In Magie’s words, “The President saw in the Vice-President a man whose training and experience made him a wise counsellor, and whose sense of humor would prevent him from becoming a rival … a man whose purpose was sincere to do right and serve his country.” The two men, both skilled attorneys, “were both friends and confederates,” Magie noted, blessed with complementary personalities and working styles—a blending which fitted them, uniquely in U.S. history, for working as a team. McKinley was “so certain … of the loyalty and good judgment of his colleague” that he consulted Hobart “in all questions of general policy.”
That Jennie Hobart became fast friends with Ida McKinley was an equally welcomed godsend for the President, who worried incessantly about the delicate health of his wife, and found Jennie’s company like a rare tonic for keeping Ida in good spirits. Jennie, whose only daughter had died suddenly in 1895 while traveling in Europe, sensed a kindred soul, perhaps, and became like another favored sister to the First Lady.
Their own daughters having died as toddlers, both McKinleys seemed to treat “Junior” Hobart as if he were their own. The two couples even began to vacation together.
The McKinleys vacationing with the Hobarts, Lake Champlain,
New York, 1899. Courtesy Library of Congress
* * * * * *
The 1898 elections continued the Republicans’ control of the House of Representatives, with a reduced majority. But as 1898 ended and 1899 opened, a particularly demanding lame-duck session of the Senate on the peace treaty with Spain, required his constant presence during an intense and lengthy debate. During this session, Hobart cast the only tie-breaking vote pf his brief career—defeating an amendment promising independence for the Philippine Islands, opposed by McKinley,
Exhausted by the ordeal, Hobart collapsed after his closing speech to the Senate. When Congress adjourned, he traveled with the McKinleys to Senator Mark Hanna’s winter home in Thomasville, Georgia, for a period of rest. While there, he soon became ill with a severe case of grippe, forcing him to to return to Washington for treatment. The episode apparently aggravated an existing heart condition, and despite careful medical care, he never fully recovered his strength. He soon moved back to New Jersey for a longer period of complete rest.
Even in his weakened condition, he refused to cancel a long-planned summer vacation in Plattsburg, New York, on Lake Champlain, with the McKinleys. But the vacation proved more than his condition could bear, and was cut short by his worsening symptoms. In late August, the Hobarts moved back to New Jersey for what turned out to be the final time.

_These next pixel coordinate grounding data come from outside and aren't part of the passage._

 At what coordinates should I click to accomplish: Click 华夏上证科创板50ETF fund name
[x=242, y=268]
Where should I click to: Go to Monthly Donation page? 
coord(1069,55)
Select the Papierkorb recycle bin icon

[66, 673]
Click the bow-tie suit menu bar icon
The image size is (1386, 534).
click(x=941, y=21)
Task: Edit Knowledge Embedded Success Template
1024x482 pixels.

Still, he rallied long enough to fulfill the President’s last official request—to intercede personally with Secretary of War Russell Alger and persuade him to resign, a task McKinley was apparently loath to perform himself.
By October, however, he had deteriorated to the point of being a complete invalid, in nearly constant pain, unable to sleep in a prone position. Just before the end of November, Gus Hobart died at his home in Paterson. He was 55 years of age, and became the youngest of six vice presidents to die so far in office.

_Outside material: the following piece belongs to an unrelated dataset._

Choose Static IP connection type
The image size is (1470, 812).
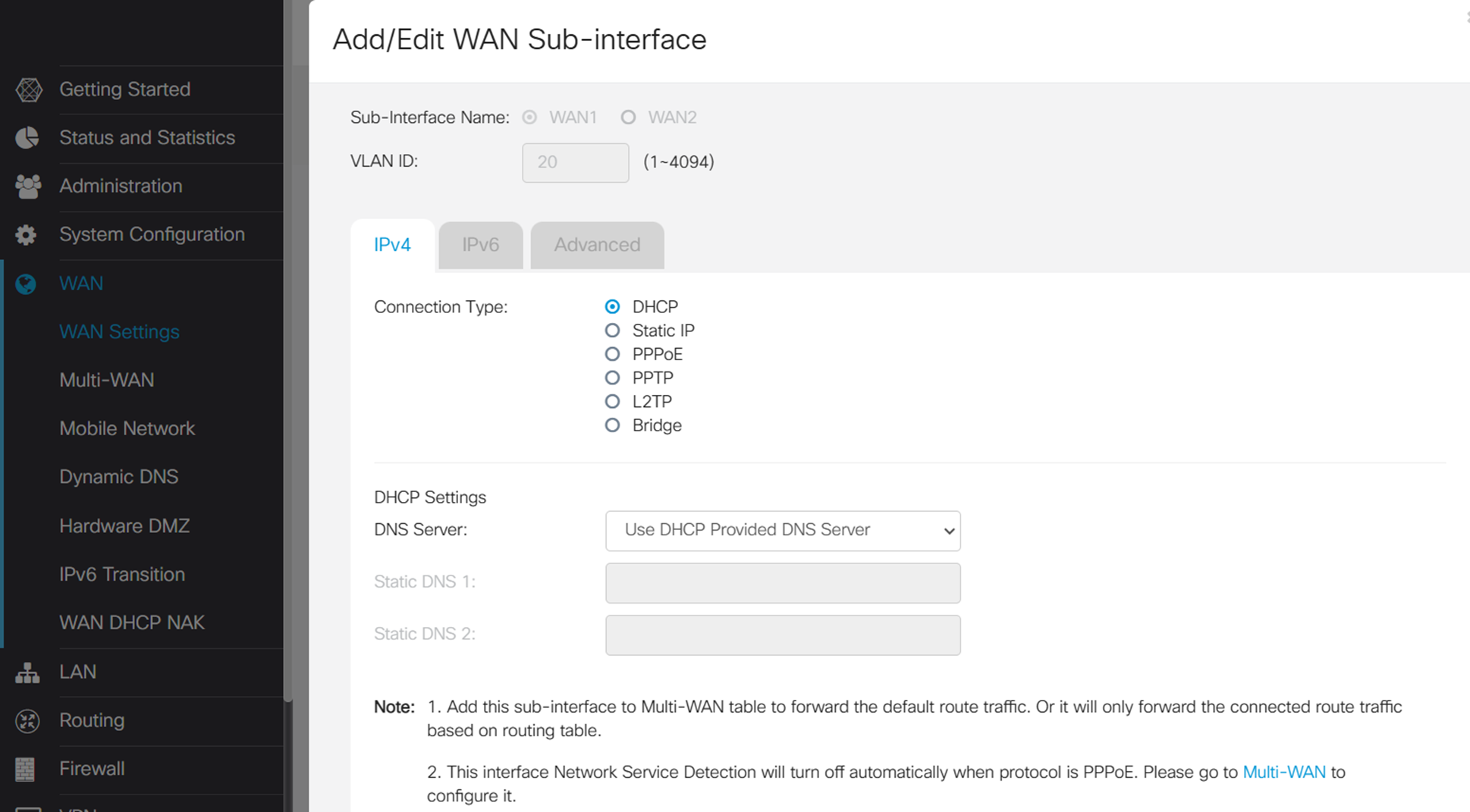pos(612,330)
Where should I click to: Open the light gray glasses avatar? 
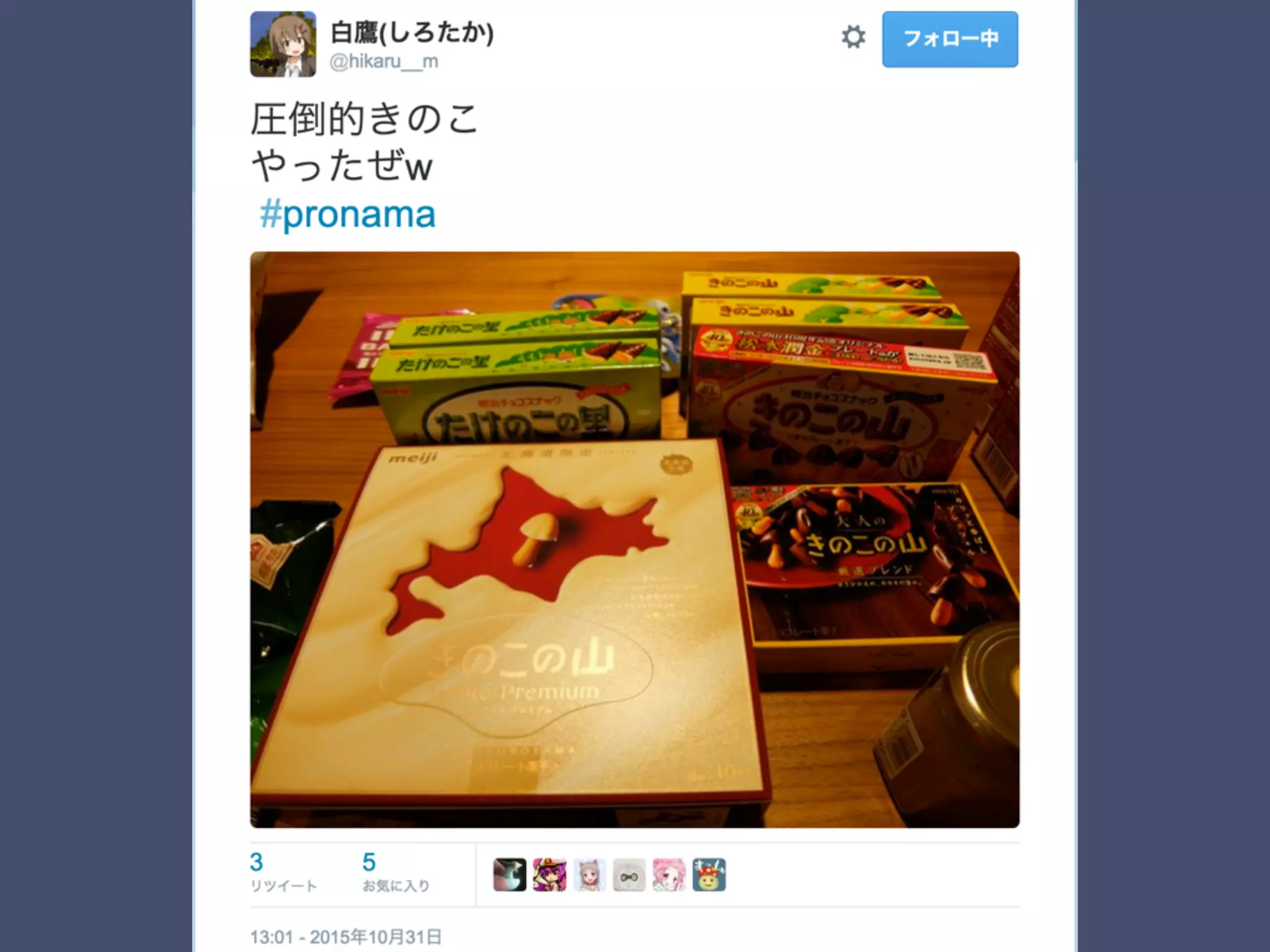pos(629,875)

His funeral services on November 25, 1899, conducted at his home Church of the Redeemer in Paterson, drew perhaps 50,000 mourners, according to the New York Times. They were led by President McKinley, accompanied by his cabinet, members of the Supreme Court, and a large delegation from both houses of Congress, all aboard a series of special trains from Washington.

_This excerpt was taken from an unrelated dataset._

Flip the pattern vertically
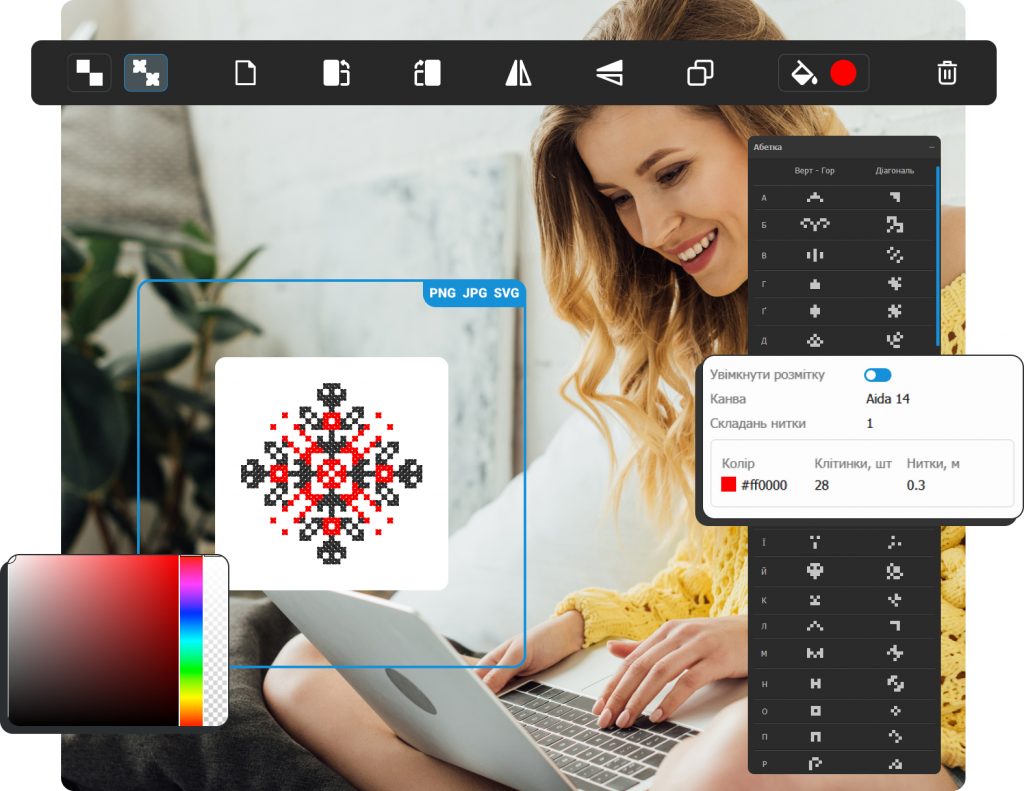The width and height of the screenshot is (1024, 791). [609, 73]
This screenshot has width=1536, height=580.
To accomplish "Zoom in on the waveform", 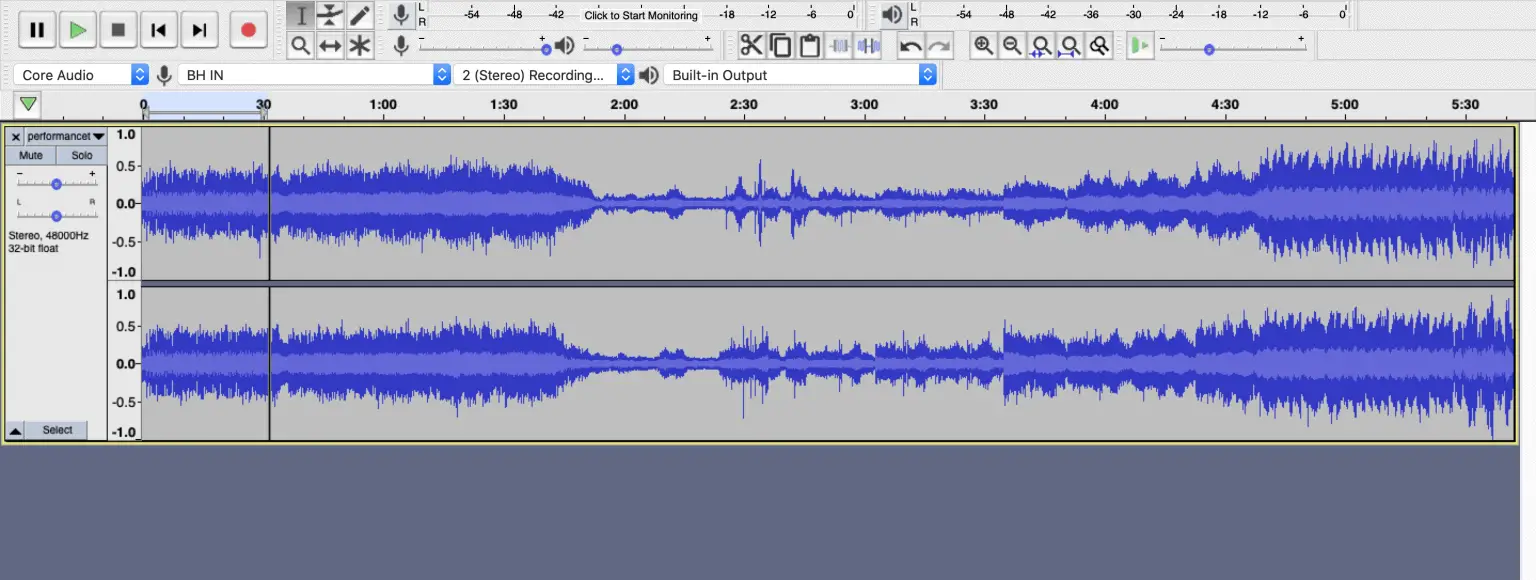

Today, few people outside Paterson may remember much more than his name. But tourists do still visit his large mausoleum in Paterson’s Cedar Lawn Cemetery, constructed in 1901 by his widow. And a large statue in front of Paterson’s city hall, erected in 1903, pays eternal tribute to the first “assistant president.”
Statue of Garret A. Hobart, Paterson, N.J. Photo From David Magie, The Life of Garret Augustus Hobart,
Twenty-Fourth Vice President of the United States (1910).